# Aim of the exercise
Please return every line from the items below that contains the string "lines".

# Record excerpts
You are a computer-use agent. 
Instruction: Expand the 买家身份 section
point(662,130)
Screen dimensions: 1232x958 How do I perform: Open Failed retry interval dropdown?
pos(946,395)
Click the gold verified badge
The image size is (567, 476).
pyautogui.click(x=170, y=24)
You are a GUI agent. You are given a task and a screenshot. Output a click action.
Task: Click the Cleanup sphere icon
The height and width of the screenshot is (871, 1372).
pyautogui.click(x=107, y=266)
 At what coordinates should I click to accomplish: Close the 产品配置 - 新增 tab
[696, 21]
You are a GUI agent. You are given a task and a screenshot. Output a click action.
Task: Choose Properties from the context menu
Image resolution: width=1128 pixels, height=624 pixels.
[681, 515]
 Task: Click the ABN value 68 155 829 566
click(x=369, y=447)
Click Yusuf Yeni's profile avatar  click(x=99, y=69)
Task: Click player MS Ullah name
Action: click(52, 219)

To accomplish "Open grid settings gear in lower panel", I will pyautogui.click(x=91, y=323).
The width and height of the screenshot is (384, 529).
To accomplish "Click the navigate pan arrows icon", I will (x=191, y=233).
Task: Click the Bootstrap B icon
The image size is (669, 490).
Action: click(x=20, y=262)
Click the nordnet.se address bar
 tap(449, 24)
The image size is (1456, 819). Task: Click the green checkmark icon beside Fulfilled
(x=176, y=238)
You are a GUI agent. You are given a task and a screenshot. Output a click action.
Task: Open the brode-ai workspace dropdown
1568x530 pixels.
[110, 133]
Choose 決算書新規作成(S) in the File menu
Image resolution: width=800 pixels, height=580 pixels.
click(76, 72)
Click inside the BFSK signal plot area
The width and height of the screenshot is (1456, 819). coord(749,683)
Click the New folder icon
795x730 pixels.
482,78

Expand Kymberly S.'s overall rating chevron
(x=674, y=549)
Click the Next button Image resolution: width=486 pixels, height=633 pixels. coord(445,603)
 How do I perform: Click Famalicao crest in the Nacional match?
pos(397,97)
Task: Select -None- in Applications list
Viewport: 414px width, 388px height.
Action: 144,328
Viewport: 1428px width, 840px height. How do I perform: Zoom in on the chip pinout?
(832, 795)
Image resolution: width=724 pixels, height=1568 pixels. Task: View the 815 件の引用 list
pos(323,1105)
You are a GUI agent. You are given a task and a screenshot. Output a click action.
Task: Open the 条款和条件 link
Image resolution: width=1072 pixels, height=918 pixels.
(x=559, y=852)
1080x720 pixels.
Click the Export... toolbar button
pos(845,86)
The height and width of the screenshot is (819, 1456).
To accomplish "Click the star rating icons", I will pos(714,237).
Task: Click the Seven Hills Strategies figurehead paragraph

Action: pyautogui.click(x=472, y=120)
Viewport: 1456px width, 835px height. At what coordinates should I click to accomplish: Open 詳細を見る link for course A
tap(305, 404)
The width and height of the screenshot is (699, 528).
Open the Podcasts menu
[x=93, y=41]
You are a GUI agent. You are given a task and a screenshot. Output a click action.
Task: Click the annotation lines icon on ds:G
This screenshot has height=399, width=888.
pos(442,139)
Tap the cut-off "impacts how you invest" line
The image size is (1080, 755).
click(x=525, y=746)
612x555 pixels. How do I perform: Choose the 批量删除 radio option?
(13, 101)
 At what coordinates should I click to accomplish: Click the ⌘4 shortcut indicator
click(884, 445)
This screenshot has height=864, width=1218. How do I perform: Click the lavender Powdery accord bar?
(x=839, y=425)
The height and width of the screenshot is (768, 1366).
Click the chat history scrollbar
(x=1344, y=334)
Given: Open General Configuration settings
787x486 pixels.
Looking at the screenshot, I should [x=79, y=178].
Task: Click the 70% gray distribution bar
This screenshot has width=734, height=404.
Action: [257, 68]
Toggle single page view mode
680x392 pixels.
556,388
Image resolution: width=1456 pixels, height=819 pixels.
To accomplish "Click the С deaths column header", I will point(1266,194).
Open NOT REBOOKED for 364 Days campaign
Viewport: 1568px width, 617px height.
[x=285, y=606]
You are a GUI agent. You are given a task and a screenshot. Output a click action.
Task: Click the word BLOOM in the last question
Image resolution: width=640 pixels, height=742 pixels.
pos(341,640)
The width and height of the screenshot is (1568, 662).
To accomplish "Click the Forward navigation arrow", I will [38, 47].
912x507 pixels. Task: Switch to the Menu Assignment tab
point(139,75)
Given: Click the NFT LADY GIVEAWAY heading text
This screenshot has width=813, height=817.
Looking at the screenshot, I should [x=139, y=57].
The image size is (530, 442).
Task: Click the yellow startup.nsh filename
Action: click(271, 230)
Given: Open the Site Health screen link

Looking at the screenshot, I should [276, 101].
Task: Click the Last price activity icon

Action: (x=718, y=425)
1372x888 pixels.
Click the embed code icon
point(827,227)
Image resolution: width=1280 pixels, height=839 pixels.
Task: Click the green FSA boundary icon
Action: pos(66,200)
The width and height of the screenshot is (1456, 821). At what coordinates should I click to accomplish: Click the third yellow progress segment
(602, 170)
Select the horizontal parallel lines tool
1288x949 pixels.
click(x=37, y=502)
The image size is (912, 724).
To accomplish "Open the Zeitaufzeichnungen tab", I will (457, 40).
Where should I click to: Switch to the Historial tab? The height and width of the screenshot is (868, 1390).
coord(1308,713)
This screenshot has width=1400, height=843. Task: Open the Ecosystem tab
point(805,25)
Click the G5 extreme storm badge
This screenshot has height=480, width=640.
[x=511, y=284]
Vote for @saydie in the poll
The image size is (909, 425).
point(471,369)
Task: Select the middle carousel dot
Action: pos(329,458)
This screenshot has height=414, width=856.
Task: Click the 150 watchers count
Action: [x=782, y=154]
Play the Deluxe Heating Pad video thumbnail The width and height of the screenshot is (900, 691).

# Answer to this task
Task: Click the annotation lines icon on ds:G
Select the horizontal parallel lines tool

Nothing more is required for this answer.